OBJECTIVE: Please copy the records below word for word, from the line with "Click the model list scroll-up arrow" up to and including the line with "I will pos(254,681).".
[BEGIN]
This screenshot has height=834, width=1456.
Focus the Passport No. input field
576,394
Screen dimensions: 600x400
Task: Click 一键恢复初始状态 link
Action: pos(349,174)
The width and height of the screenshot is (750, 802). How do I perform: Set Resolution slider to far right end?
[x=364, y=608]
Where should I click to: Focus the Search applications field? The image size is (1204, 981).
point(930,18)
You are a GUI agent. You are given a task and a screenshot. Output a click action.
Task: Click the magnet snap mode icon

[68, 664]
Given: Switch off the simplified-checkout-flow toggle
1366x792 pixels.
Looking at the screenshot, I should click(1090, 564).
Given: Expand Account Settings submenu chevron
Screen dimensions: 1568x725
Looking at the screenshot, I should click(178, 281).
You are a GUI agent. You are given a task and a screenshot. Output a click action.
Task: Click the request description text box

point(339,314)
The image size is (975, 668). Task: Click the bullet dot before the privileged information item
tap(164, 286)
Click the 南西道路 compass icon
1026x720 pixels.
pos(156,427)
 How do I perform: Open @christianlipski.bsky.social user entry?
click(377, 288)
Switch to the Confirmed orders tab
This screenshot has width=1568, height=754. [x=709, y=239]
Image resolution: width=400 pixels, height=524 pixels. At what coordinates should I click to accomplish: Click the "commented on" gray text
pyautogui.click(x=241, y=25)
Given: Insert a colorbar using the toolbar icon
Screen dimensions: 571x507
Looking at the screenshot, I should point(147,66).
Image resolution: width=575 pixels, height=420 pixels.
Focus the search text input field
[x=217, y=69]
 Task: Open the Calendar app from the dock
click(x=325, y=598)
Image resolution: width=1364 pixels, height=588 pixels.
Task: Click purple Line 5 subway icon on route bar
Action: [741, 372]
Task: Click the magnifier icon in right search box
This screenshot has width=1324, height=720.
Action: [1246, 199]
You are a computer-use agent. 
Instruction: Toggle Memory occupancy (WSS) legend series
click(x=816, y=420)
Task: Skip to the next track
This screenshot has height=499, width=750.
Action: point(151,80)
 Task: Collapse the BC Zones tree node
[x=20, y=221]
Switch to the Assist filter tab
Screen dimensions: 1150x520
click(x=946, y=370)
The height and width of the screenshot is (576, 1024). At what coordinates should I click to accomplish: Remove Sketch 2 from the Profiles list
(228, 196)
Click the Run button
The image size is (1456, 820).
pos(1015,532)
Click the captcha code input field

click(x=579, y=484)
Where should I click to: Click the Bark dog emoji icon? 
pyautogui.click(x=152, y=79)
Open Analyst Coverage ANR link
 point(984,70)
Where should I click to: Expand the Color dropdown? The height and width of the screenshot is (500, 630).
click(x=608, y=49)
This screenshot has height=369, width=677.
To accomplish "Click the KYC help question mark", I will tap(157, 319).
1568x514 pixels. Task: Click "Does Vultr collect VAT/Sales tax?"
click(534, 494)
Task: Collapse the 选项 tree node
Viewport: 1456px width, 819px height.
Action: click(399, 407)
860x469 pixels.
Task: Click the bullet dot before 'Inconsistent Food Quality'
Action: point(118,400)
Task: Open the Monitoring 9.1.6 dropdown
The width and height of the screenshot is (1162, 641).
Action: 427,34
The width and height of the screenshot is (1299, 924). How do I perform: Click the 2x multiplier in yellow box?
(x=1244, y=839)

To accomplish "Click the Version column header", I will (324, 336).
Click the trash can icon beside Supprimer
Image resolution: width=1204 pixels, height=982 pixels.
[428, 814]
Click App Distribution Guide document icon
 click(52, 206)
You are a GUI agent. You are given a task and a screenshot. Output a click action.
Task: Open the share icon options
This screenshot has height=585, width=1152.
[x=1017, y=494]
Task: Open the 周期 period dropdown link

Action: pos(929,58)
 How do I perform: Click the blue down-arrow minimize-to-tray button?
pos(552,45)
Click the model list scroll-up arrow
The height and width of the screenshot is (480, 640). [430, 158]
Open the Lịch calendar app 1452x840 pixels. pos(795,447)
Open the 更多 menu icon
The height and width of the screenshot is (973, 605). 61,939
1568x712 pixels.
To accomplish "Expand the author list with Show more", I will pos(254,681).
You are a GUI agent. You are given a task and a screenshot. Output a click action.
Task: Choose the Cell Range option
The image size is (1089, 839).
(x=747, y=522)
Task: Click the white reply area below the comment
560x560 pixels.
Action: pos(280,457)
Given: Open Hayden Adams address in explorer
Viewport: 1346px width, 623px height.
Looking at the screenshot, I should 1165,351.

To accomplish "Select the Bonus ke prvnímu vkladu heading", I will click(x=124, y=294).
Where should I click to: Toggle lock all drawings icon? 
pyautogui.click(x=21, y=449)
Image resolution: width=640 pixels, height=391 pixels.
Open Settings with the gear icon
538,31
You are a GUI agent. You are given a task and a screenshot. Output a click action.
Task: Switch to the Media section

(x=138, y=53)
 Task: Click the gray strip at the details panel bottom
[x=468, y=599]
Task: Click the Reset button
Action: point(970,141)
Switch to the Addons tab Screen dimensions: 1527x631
[END]
TASK SOLUTION:
Click the model list scroll-up arrow
The height and width of the screenshot is (480, 640). [430, 158]
Open the Lịch calendar app 1452x840 pixels. pos(795,447)
Open the 更多 menu icon
The height and width of the screenshot is (973, 605). 61,939
1568x712 pixels.
To accomplish "Expand the author list with Show more", I will pos(254,681).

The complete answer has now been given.